Je voulais seulement constater ceci: quand M. Naquet s'est entêté à ressusciter chez nous une loi qui choquait les idées religieuses de tous les catholiques français, il a été en contradiction avec ce qu'il y a de plus élevé dans la doctrine d'Israël. Par contre, il était merveilleusement d'accord avec l'obscur mépris que l'oriental professe pour la femme.

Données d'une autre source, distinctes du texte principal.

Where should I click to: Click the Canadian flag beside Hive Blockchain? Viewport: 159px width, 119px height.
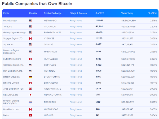pos(30,109)
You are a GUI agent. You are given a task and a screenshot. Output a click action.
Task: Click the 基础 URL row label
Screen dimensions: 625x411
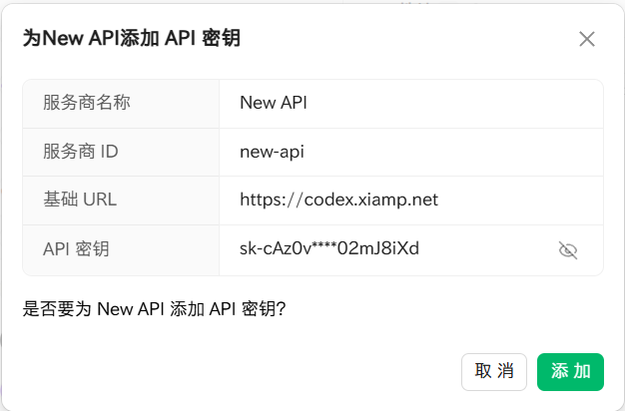[x=80, y=201]
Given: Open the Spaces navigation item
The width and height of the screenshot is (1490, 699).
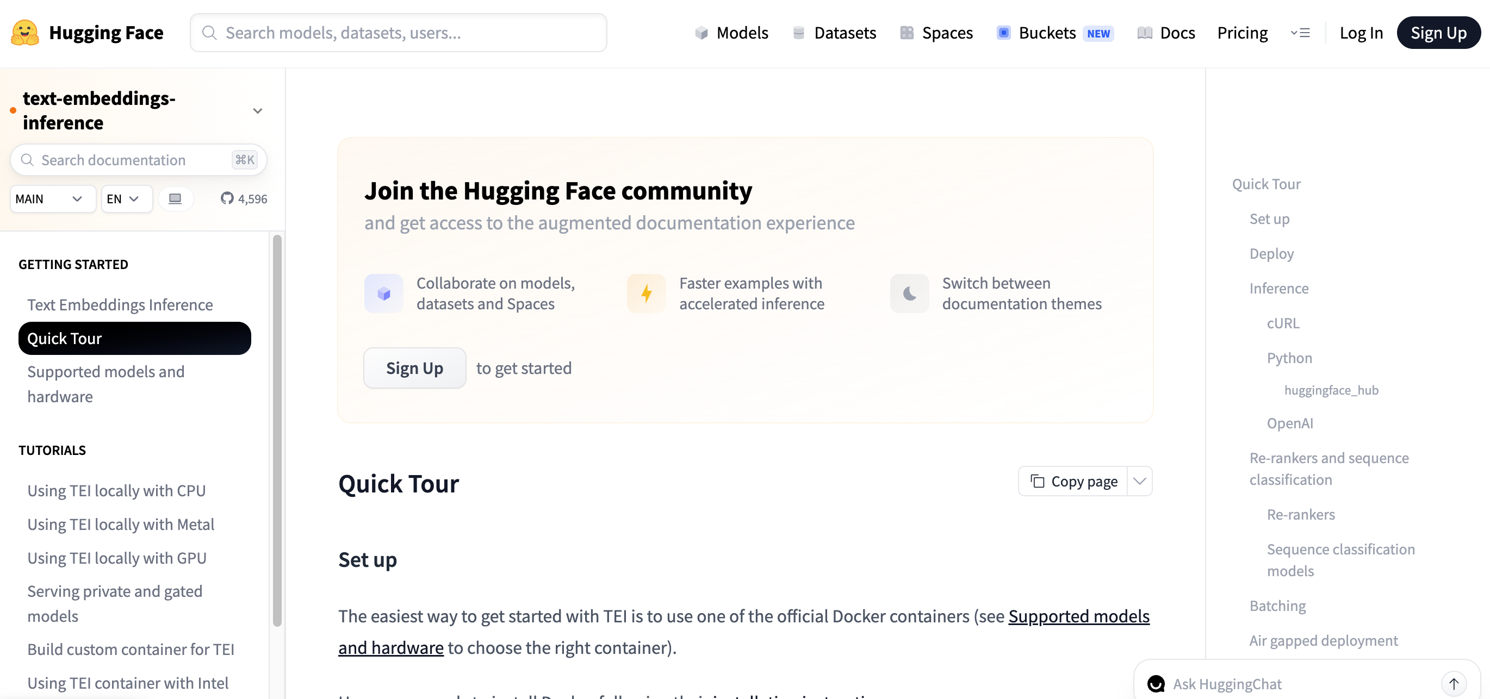Looking at the screenshot, I should click(x=936, y=32).
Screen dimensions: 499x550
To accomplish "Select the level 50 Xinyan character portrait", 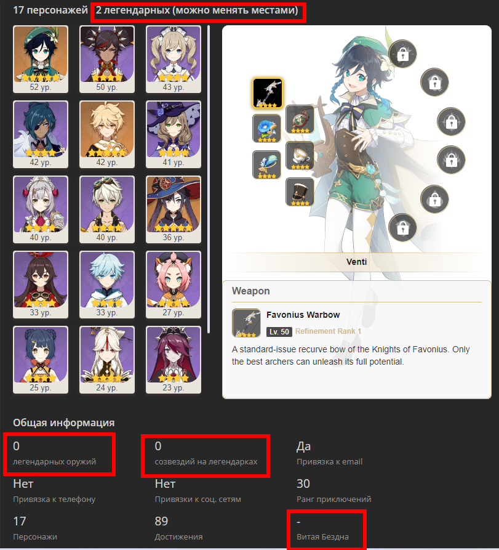I will point(107,59).
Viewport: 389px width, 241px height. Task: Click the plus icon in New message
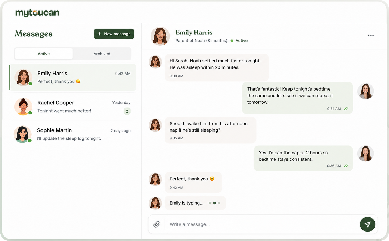[99, 34]
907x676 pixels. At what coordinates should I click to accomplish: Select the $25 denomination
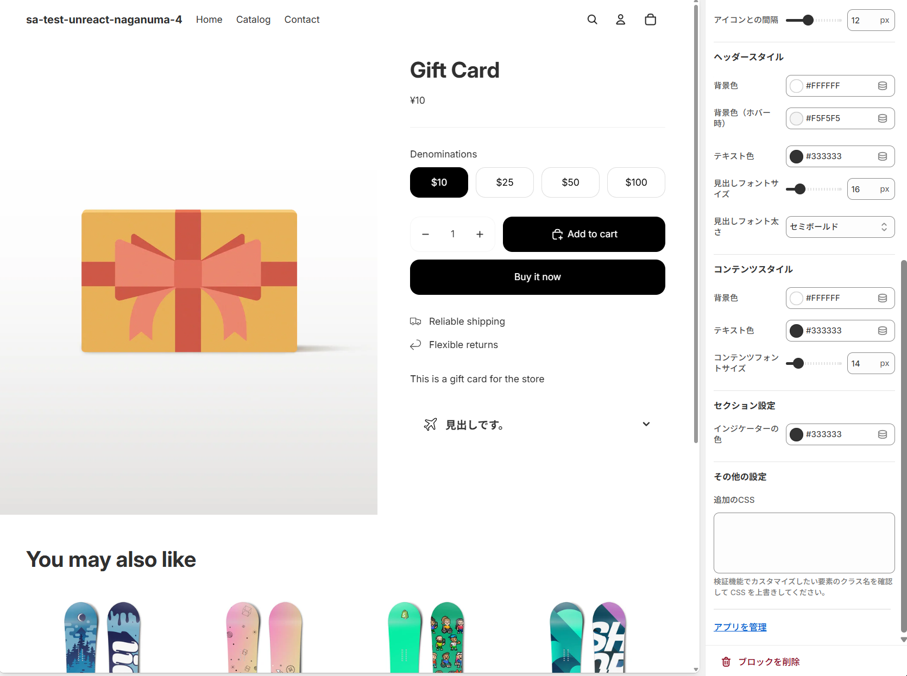505,182
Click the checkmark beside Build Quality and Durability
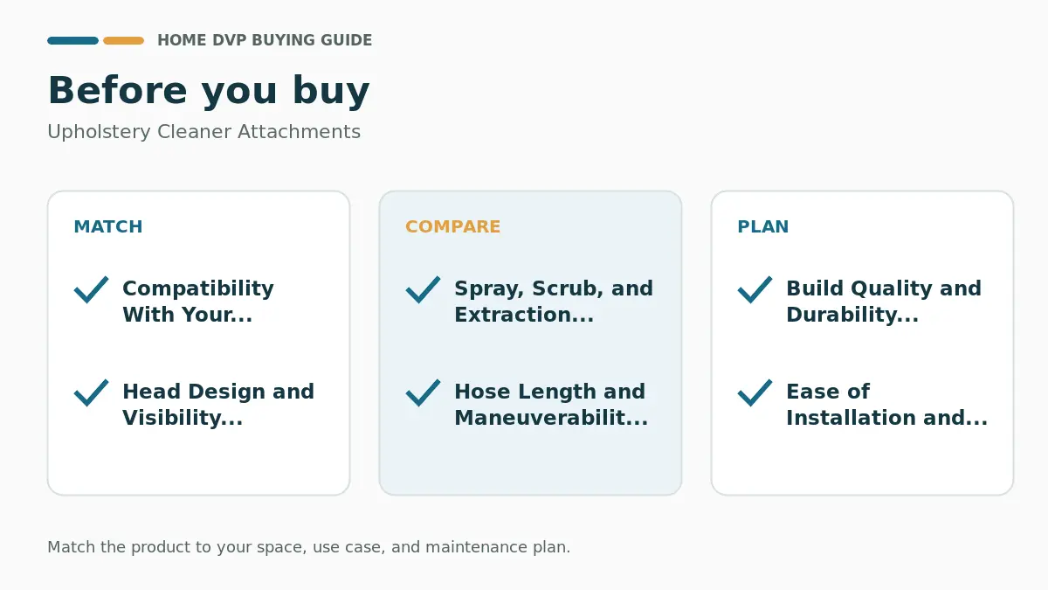 click(755, 289)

Je me souviens, en effet, d'avoir assisté, au mois de février 1889, dans la salle de l'Ermitage, à une représentation théâtrale donnée en «patois juif» par une compagnie de comédiens juifs qui arrivaient de Pologne. Le spectacle était pour le moins aussi curieux dans la salle que sur la scène. On se serait cru transporté aux frontières de la Russie, de l'Allemagne et de l'Autriche, dans ce carrefour qui fut la vieille foire moyenâgeuse entre l'Orient et l'Occident.

Les acteurs jouaient, avec une supériorité singulière, une pièce qui avait du mouvement, de la vérité et de la vie. Soudain, un éclat de rire formidable, terrifiant, quelque chose comme un cri de joie, souleva la salle.

Je me fis traduire, par un juif russe, mon voisin, la boutade qui avait soulevé tant de prodigieuses gaietés.

Le jeune premier venait de lancer par-dessus la rampe ce propos d'une galanterie douteuse, où paraissait se résumer sa philosophie donjuanesque, et celle de l'auditoire avec la sienne:

—Une femme ou un morceau de viande, c'est la même chose!